A middle-aged woman with mid-length blonde curly hair, a pale blue top and light blue, dirty jeans stands in front of a red and grey robotic device on a farm
Image caption,

Liz Godsell of Godsell's Cheese said farmers' passion needs to be rewarded with profit

  • Published

A farmer who has been making cheese for 25 years says her daughter and future successor is "disillusioned" by tax inheritance proposals.

From April 2026, inherited agricultural assets worth more than £1m, which were previously exempt, will be liable to inheritance tax at 20%, half the usual rate, the Labour government announced in The Budget last autumn.

Liz Godsell, who farms in Frocester in Gloucestershire, said her daughter is "very interested" in farming but more needs to be done to encourage younger people into the industry following the announcement.

The government said most estates claiming Agricultural and Business Property Reliefs will be "unaffected" by the tax change.
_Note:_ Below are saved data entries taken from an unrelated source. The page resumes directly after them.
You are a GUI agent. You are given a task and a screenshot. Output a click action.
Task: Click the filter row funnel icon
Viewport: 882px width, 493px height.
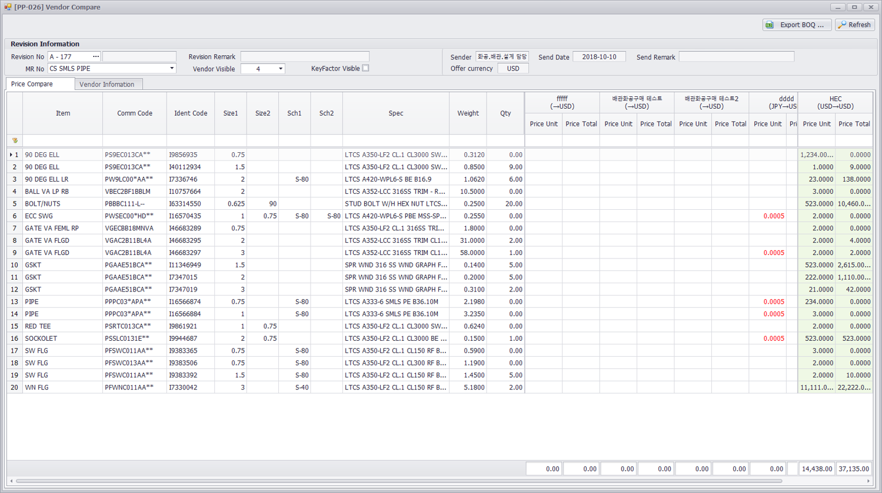[x=15, y=141]
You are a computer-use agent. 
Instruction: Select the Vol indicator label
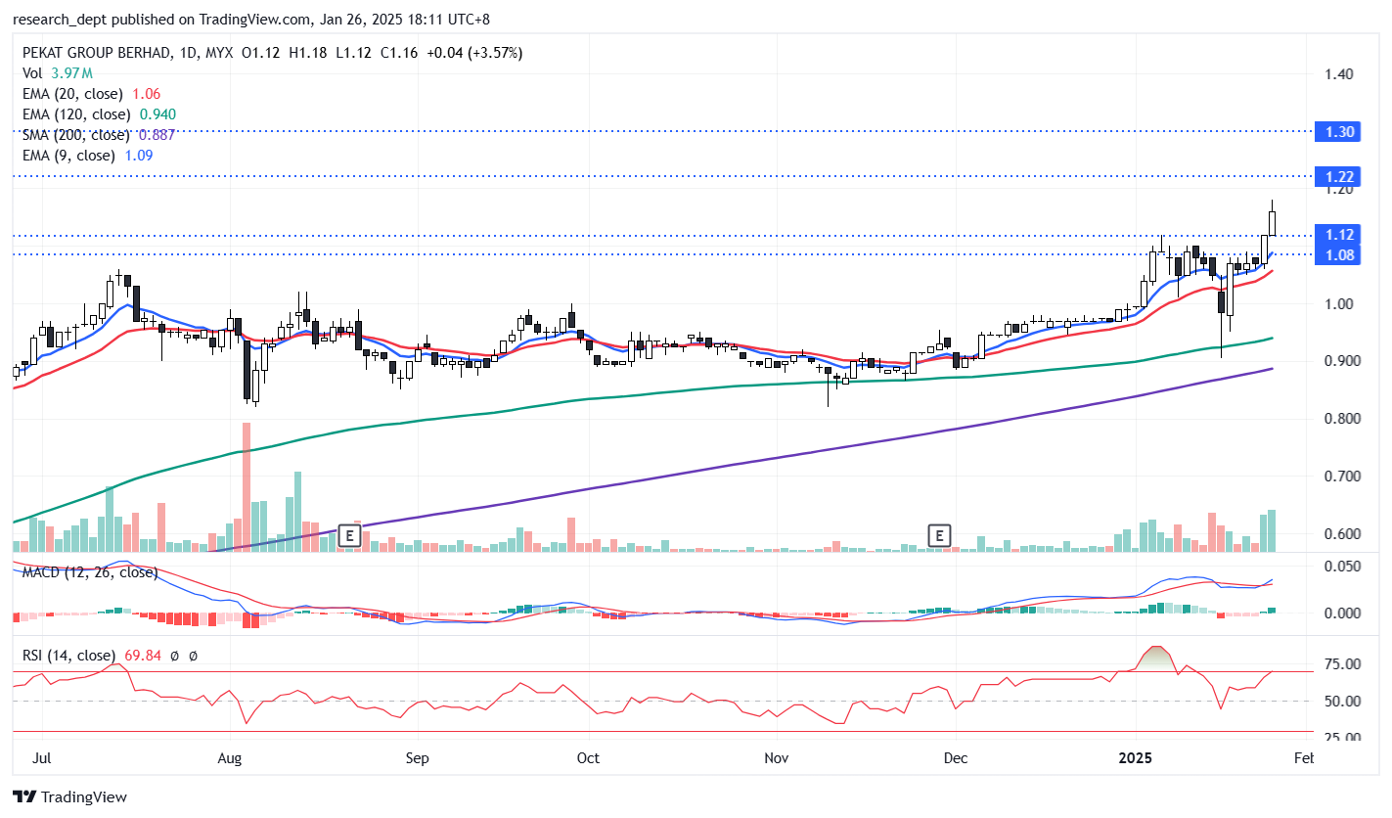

Ms Godsell of Godsell's Cheese said her family were "quite alarmed" following the tax announcement.

She said farmers, who are "asset rich, cash poor" produce "the most important thing you need to live", food, but do not feel valued by the government.

"It's a long day, not very good pay, but we've got passion and we need to be rewarded with some profit," she said.

"I think what the farm inheritance tax hasn't taken into consideration is land is very expensive but that is one of our tools.

"It's going to mean a lot of family farms are going to go."

A young woman with long brown hair smiles as she stands in front of a shed full of cows. She is wearing a black shirt, a black waistcoat, and grey trousers.
Image caption,

Ellie Isaac said farmers should keep their records as up to date as possible to make the inheritance process easier

Ellie Isaac, a senior surveyor at property experts Bruton Knowles, said it is "really important" for farmers to speak to their families and mitigate inheritance circumstances ahead of time.

"Keep your records as up to date as possible," she said.

"No one wants to talk about when husband, wife, mum, dad passes away but [people should] talk about it so you know what the plan is, make sure wills are up to date, and people are aware of who is being passed what."

Media caption,

How could changes to inheritance tax affect Gloucestershire's farmers?

Mr Day from the NFU said the news of the inheritance tax had left its members "devastated".

"Farmers aren't earning a lot of money because commodity prices are so low," he said.

"Inflation is so high... this is an additional tax now that we've suddenly got to go and find the money for at a time when agriculture is at its lowest ebb."

The government said most estates claiming Agricultural and Business Property Reliefs will be "unaffected" by the changes.

"The latest data shows that 40% of Agricultural Property Relief - worth £219m - was directed to just 117 estates," A HM Treasury spokesperson said.

"The money raised will go towards public services we all rely on every day instead.

"We're investing billions of pounds in sustainable food production and nature's recovery, slashing costs for food producers to export to the EU and have appointed former NFU president Baroness Minette Batters to advise on reforms to boost farmers' profits."